Stored items from a collection:

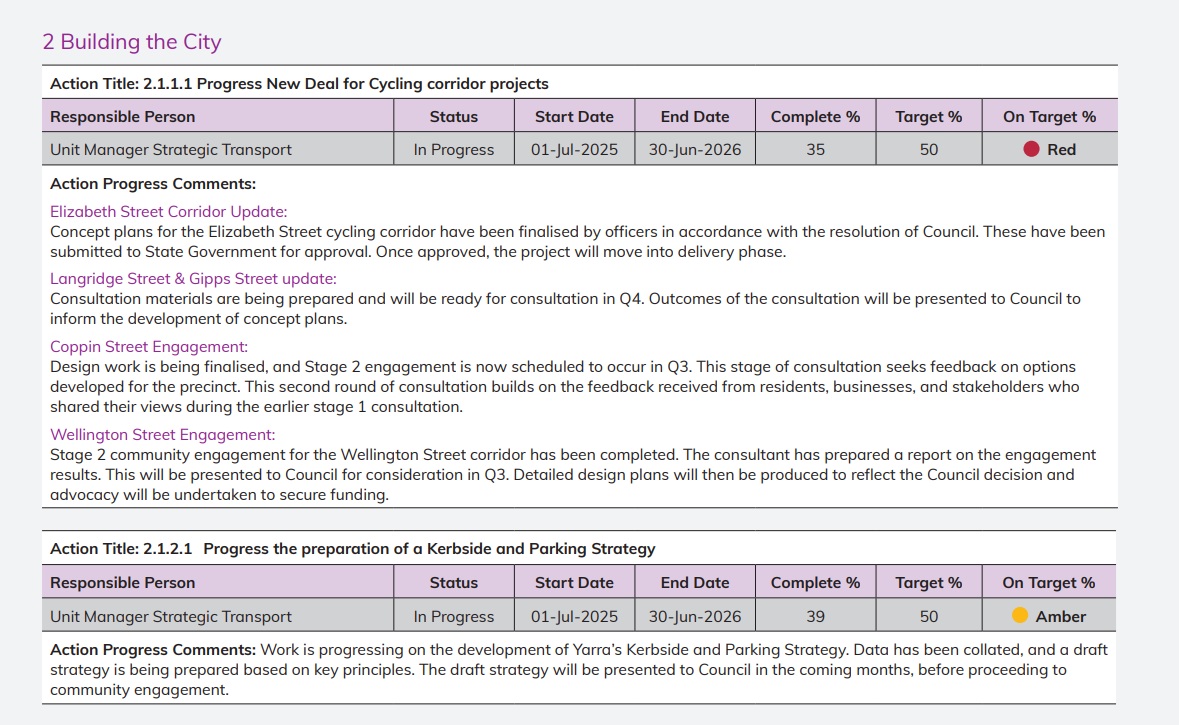The width and height of the screenshot is (1179, 725).
Task: Click 'In Progress' status in the Kerbside table
Action: (x=454, y=617)
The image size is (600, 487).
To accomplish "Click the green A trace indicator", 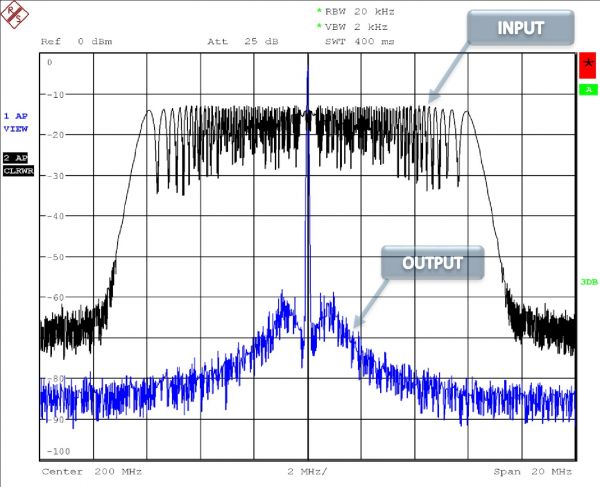I will [587, 90].
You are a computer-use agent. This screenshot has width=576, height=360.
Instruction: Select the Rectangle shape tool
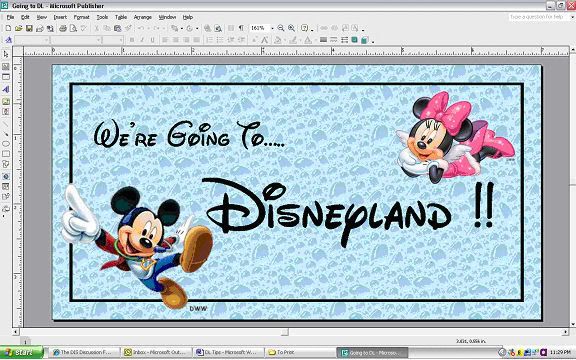(6, 154)
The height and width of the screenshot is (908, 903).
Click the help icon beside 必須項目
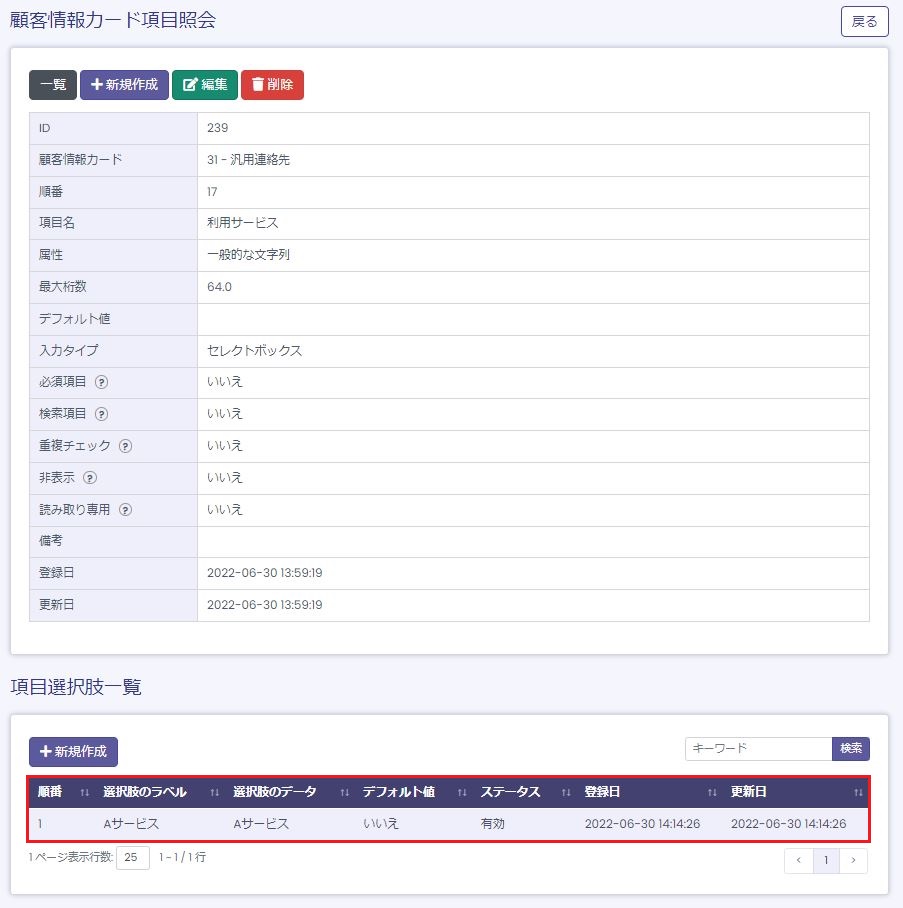(101, 382)
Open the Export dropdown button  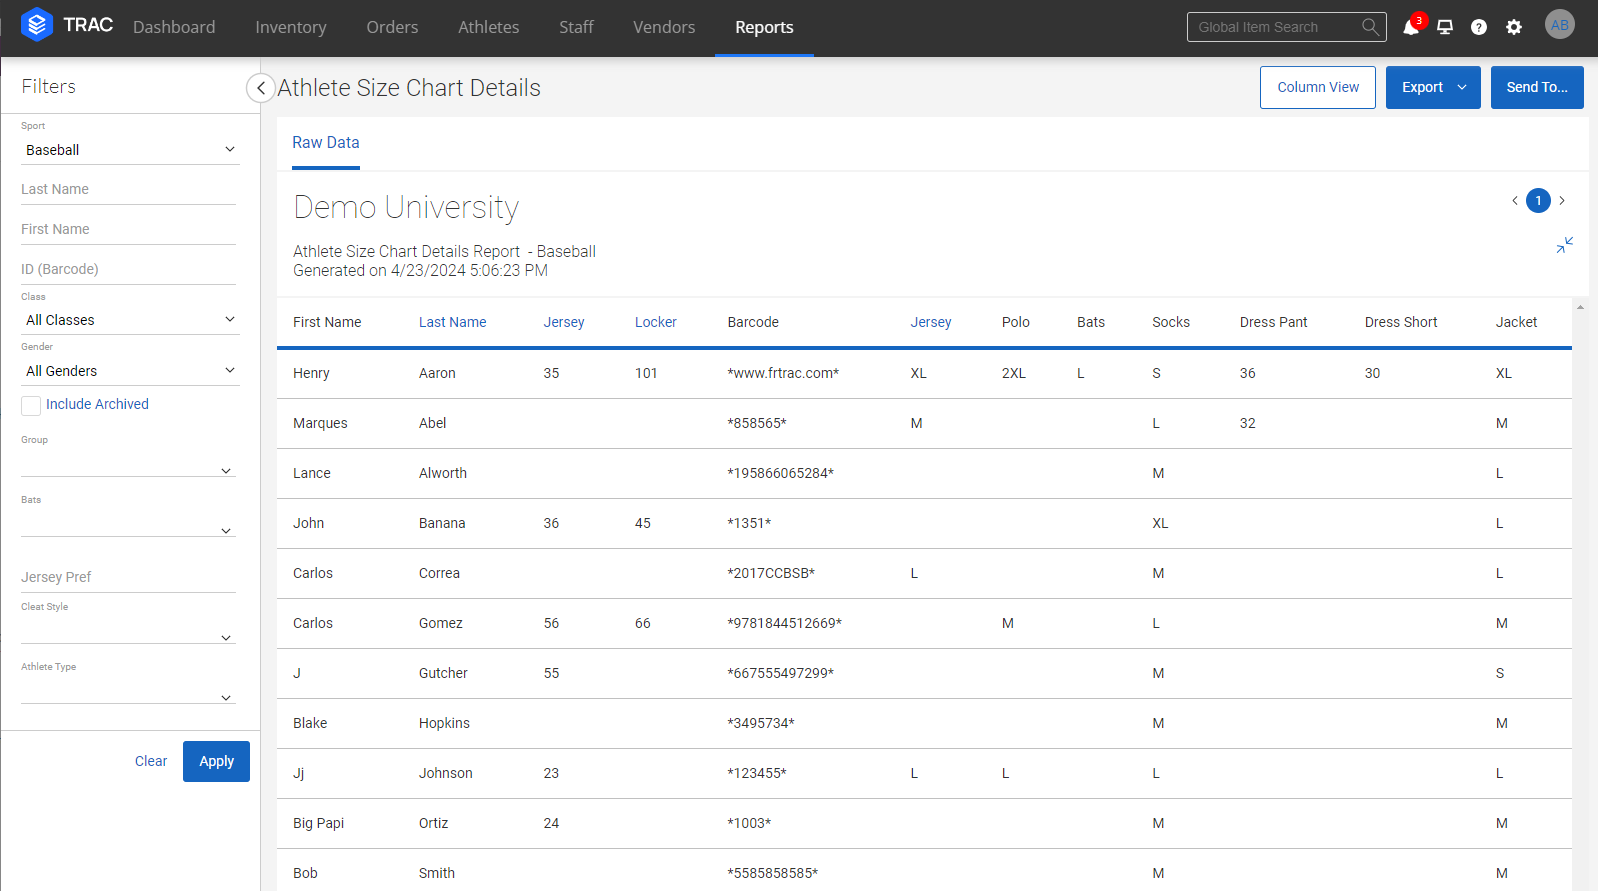click(1432, 88)
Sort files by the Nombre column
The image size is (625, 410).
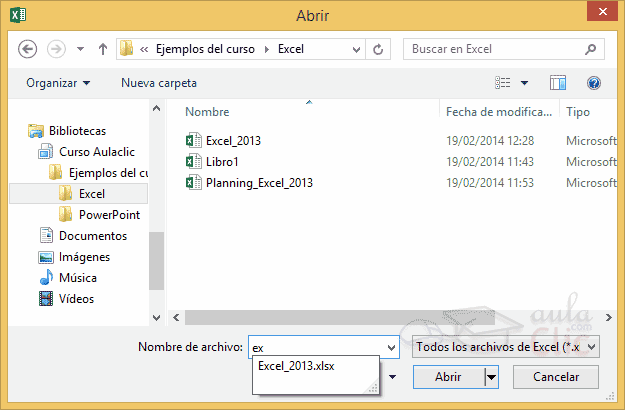(208, 112)
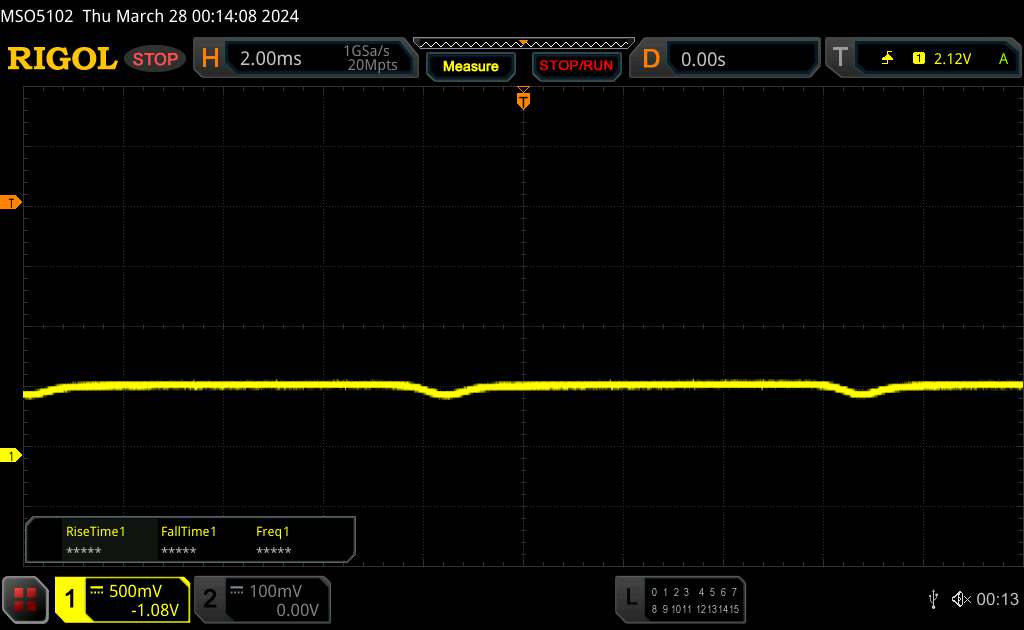This screenshot has height=630, width=1024.
Task: Open the red function navigation grid icon
Action: pyautogui.click(x=26, y=599)
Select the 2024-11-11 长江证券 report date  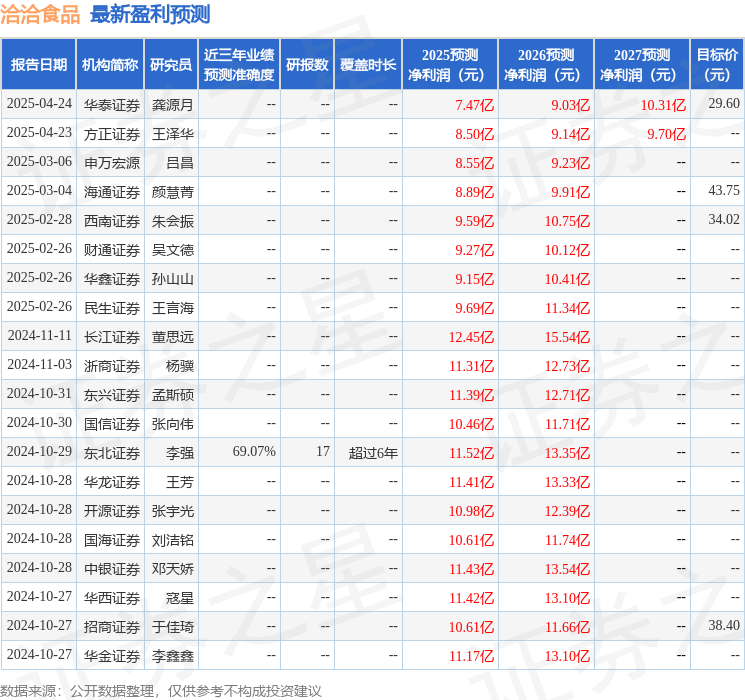click(x=39, y=336)
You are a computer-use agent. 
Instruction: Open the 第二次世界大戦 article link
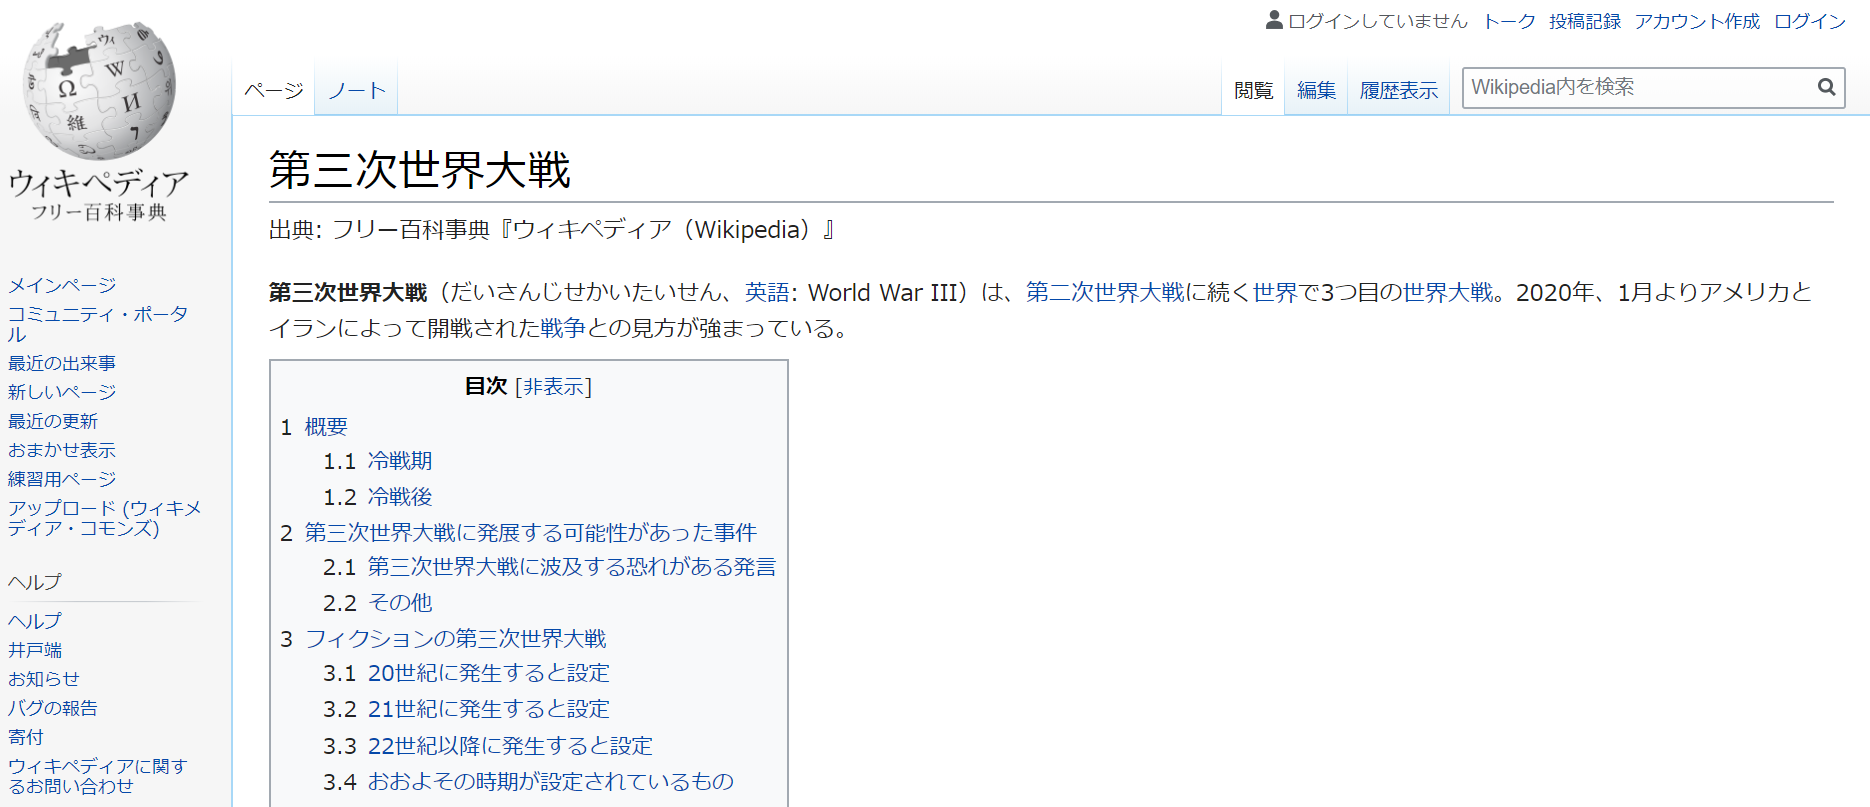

**The task:** For each line in the data that holds the word "agent", copy the line.

**Answer to the problem:**
You are a computer-use agent. This screenshot has width=576, height=360.
You are a computer-use agent. 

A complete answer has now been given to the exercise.